The feasibility and advisability of maintaining two plans is company specific, Adamson says, but retirement plan advisers can help their sponsor clients to weigh these options. “I definitely think it’s manageable, from a company perspective and the administration of it,” he says, but he warns that participants might get confused by the presence of multiple account options, so sponsors will have to be exceedingly diligent.

“Communication between the plan sponsor and the consultant is very critical,” Blach agrees.

NEXT: Communicating differences

“For success in this environment, you have to have literally two types of education pieces and material,” Blach says.
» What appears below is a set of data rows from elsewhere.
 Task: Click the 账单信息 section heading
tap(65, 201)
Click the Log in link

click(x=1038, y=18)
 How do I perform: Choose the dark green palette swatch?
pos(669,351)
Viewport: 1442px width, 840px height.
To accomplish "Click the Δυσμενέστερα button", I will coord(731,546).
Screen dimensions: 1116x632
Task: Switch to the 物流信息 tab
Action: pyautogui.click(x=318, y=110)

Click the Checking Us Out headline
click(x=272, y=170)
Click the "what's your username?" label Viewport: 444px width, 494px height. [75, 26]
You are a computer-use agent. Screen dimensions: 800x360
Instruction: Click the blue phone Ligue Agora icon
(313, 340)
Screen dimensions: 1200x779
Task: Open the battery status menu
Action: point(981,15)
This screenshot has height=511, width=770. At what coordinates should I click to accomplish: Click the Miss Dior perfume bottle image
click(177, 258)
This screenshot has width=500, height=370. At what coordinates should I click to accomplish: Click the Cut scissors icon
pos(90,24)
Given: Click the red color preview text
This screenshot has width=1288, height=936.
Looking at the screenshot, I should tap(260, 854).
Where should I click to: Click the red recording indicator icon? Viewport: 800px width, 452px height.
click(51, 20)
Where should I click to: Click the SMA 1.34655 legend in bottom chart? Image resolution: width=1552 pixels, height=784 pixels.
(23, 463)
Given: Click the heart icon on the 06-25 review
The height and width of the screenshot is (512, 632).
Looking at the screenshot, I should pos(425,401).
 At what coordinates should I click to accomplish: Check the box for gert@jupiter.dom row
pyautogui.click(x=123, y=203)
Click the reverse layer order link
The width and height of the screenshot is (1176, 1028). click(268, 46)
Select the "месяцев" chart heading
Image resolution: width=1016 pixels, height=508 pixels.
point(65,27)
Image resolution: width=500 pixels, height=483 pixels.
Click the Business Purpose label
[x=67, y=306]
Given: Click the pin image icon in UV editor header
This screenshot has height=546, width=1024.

In a standard 401(k), he explains, the plan’s vendor or recordkeeper sends out the enrollment kits to participants. “When I have that defined benefit plan and 401(k) plan, we actually have the human resources people receive the kits and they hand them out.” In those kits, he says, his firm ensures that HR adds an introductory memo regarding the relationship between the two plans and addressing frequently asked questions.

For smaller plans, having the recordkeeper deliver the enrollment package to one location—instead of to each participant’s address—can be easier for them, and making those materials available in the workplace affords employees time to review the information with an expert nearby.

“Most books are pretty generic,” Blach says, “but they do outline the contribution formula. We have the summary plan description in there, we have the introduction memo. My clients can speak to one of the consultants here in our office or the human resource people.”

When MasterCard began the plan termination process, Anderson found “a lot of [messaging] is dictated by the legal process—there are so many notices you have to go through and different filings.” The key to handling participant communications, especially when juggling two plans, is to approach them “very carefully,” he says.

“We tried to supplement [the required notices] as much as possible with really simple language on what the options are, because it is kind of complicated,” Blach says. “We tried to make it as simple and as short as possible, and stay away from a lot of legalese.”

Advisers can help to develop those supplemental materials, for instance answering frequently asked questions or putting together cover memos to explain the required disclosures. They should be prepared to explain what is being sent, how it affects participants, and any action they may need to take.

NEXT: Cost considerations

“They represent are different costs,” Adamson says of DB and DC plans. With a DC plan, “you know what the fixed cost is of putting in a match every pay period. You know what your administrative costs are,” he notes. “With a pension it really depends on how the markets do. You might be faced with a year in which you don’t have to contribute to it, or you might be faced with a year when you have to put a substantial amount of money into it.”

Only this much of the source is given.